## [Records for this exercise]
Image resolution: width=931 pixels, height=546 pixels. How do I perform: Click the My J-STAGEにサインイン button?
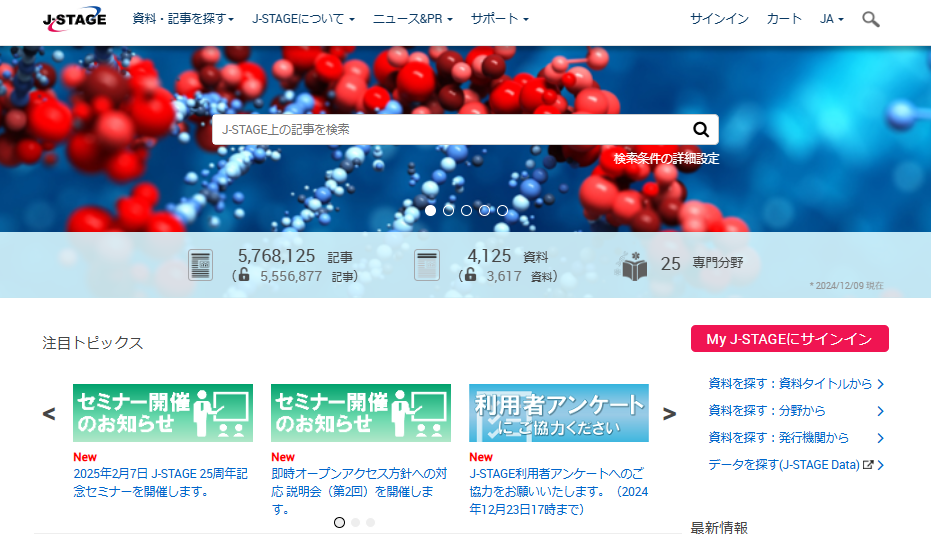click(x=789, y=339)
...
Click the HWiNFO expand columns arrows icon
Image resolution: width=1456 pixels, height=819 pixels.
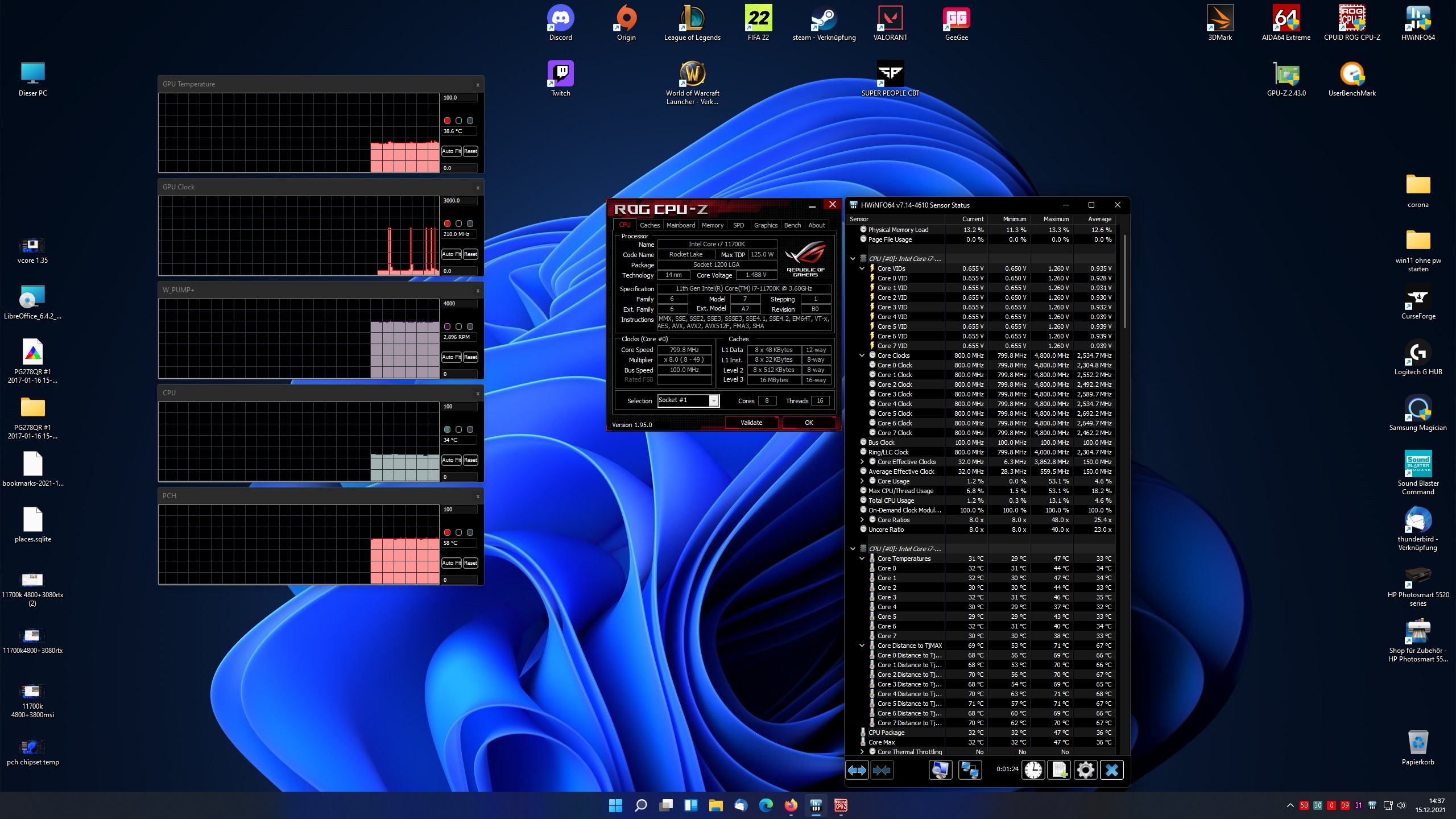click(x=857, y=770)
---
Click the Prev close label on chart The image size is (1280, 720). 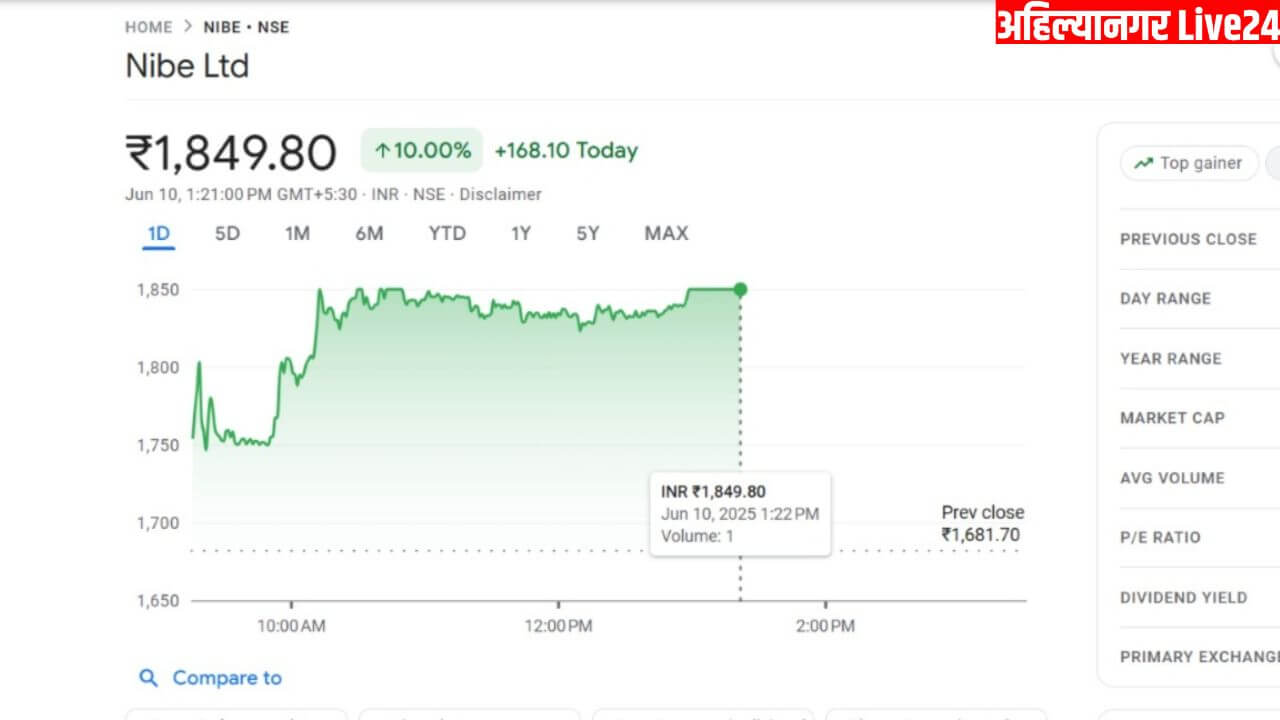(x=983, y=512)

## [Stated task]
Can you output, word for word, the part of the records that opens with the line containing "Image resolution: width=931" and closes with the line containing "click(x=789, y=339)", including both of those lines but leaving out the pictures?

## [The completed task]
Image resolution: width=931 pixels, height=546 pixels. How do I perform: Click the My J-STAGEにサインイン button?
click(x=789, y=339)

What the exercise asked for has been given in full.